Angel Baby Ornament sample 1

Angel Baby Ornament sample 1

Wednesday, November 16, 2011

Common Struggle - to Take Care of Self - repost from early in year

Many women, & givers in general, struggle with the problem I've had. We feel we have to earn all the love & goodness we get in life. You may not even be aware of it within you. It's not why I'm a giver, but it caused me to put everyone else first & me last. Both of those bore noting. I say yes too easily, to too much. I don't set my boundaries, so there's never enough time & energy for me. I can't tell you the last time I performed Reiki on myself, for example. I over commit for a variety of reasons including wanting to save & help everyone to not wanting to look bad by saying no. I feel bad when I don't do all I say I'll do as often as expected or desired. I feel bad for not meeting the expectations of others. I feel bad when I don't accomplish as much as I wanted to in any given day, despite the fact that no one could keep up with that day after day. So I've held myself back from the truest goodness & flow of life because I only feel I deserve it when I've done enough to earn it. And boy am I exacting in what that takes! I'm not that way with others, although having constantly high expectations of myself makes me feel less kindly toward others who don't give peak performance. But I don't put that off on them, fortunately. Can any of you relate to all this?

Sunday I spent a long time trying to come to terms with what's holding me back, what's keeping me from honoring myself. I was on another healing & abundance live call with Mary A. Hall & I was listening but wasn't entirely receiving. I knew the problem was within me, not Spirit. It all boiled down to still feeling I have to earn Love & goodness. So then I worked on how to get over that, because inside myself I really do understand that it's not what I do but that I am. I read back over material on separating your self from your birth family that I'd read & printed a couple of months ago. As always these days, what I needed was there waiting for me. It said that our mission is to discover who we truly are & separate ourselves from all that is not, which is often what we learned in childhood. I'm nearly there & it helped me see what my job is now.
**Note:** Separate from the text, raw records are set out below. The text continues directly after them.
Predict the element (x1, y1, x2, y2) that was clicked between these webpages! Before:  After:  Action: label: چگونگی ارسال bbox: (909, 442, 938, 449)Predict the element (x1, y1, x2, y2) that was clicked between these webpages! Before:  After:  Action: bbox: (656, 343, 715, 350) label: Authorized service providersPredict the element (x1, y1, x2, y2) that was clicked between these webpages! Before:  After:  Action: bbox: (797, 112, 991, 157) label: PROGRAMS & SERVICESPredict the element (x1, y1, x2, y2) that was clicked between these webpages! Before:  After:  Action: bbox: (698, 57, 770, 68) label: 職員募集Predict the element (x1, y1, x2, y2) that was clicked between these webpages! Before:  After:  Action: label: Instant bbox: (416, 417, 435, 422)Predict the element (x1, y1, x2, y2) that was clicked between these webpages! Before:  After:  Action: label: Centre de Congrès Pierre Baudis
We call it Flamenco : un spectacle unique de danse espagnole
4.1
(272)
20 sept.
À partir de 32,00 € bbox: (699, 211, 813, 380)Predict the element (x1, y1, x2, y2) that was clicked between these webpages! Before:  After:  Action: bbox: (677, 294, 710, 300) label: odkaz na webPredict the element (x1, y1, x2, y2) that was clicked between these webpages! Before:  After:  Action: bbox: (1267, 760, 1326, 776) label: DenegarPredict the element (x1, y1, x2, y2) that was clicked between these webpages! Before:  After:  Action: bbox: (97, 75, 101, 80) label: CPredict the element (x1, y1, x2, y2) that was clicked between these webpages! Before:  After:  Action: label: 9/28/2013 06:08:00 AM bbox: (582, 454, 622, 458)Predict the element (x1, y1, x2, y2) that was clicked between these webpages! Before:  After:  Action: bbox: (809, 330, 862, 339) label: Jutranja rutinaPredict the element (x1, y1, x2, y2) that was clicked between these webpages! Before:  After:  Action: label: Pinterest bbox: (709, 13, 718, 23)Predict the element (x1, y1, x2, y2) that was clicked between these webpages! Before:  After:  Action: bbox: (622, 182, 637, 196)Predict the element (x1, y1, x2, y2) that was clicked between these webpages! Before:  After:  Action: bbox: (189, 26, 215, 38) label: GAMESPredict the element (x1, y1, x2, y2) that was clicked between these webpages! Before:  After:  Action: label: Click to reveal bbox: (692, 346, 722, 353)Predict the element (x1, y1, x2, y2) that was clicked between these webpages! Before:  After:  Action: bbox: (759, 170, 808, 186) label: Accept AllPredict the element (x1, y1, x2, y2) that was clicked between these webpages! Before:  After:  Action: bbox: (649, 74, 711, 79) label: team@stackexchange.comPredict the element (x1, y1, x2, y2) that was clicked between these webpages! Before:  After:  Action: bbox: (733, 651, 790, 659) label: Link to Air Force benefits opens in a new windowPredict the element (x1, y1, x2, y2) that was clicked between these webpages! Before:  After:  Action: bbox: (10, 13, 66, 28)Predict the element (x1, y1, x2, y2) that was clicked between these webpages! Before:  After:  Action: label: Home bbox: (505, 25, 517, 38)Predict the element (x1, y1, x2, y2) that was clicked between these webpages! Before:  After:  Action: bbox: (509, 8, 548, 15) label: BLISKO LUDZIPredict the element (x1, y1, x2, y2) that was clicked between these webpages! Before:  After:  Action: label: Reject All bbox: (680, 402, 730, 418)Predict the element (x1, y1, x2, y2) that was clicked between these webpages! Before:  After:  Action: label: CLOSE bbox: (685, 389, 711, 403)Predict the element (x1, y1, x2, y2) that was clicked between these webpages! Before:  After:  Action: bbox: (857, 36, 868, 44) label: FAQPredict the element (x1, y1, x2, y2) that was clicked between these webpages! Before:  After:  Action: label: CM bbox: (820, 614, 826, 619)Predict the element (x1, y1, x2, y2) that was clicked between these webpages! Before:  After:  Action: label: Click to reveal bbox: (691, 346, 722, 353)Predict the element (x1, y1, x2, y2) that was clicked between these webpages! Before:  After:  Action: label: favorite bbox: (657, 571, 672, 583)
I wrote down all aspects of my job, & made 3 more copies. I have one on my desk (by my phone & computer), one on my spiritual center desk in my dining room (near the other phone), one on the refrigerator, one on my bathroom mirror. These are the places where I make my commitments, my choices, & where I take care of myself. This is what I wrote, & it's in order of importance: "1) Take good care of my physical body. 2) Take care of my emotions & spirit. 3) Take care of my family. 4) Take care of my environment (home, belongings, etc.) 5) Honor the commitments I've made to others. 6) Stay in the flow. For #5, I need to draw boundaries on the commitments I make, & to whom. Don't make a commitment because you think you should - consider it first, in light of #s 1-4. #4 directly impacts #s 2-3. My talents go into #2 & #6. These are my only 'shoulds.' When I do them steadily I maintain #6. I'm doing my part."

My life has been out of balance & I've been asking for balance. This is the way to get it. If I don't take care of my body first, nothing else is going to continue to happen. Next I have to be emotionally & spiritually healthy. I can't take care of my family if I haven't taken care of all my needs first. Needs, not wants. Wants you juggle & balance, give & take. Needs you have to take seriously or they'll overtake you. #4 is because I hate housework but I also hate clutter & disorder. I function best with order, being able to find & use what I need without spending time looking. And cleaning makes everything look better no matter how shabby. I'm an artist & I don't want to put the work into making things orderly & clean, but it's important to me. My surroundings affect my mood, sense of wellbeing, my energy. By #6 I mean that I need to maintain all the others, stay within the place of my heart, & feed my mind by learning. I'm a lifelong learner, it thrills me. I love to learn all I can about what interests me, including essential oils. I'm fueled by new recipes, knowledge, experiences. All that goes into #6. Flow for me most equates to creativity, but is more than that.

Now that I have the answer on how to actively honor myself & bring more balance into my life, I'm determined to make those changes. This gives me a blueprint for my days, helps set my activities & priorities for each day. I'll use it for time & activity management. I haven't been anywhere near this order of priorities since I was in high school. Back then, taking care of my physical body was all cosmetic, but since I liked boys, it was top priority. Now cosmetics is the least of it, since I'm 55 & there are many more pressing issues. But perhaps remembering that time in life will help me succeed in this order of priorities. Our bodies are wonderfully self-healing plus I can channel Reiki for myself too. So I have a chance to undo years of burning the candle at both ends in mistaken service to others. I let myself be used terribly by those who were nothing but takers. Now it's time to learn a new, healthier way of being. Now it's time for me to honor myself. That's part of loving yourself. Just like you can't perceive the love others have for you or really attract it if you don't love yourself, you can't perceive the honoring if you aren't honoring yourself. I hope this sharing helps you.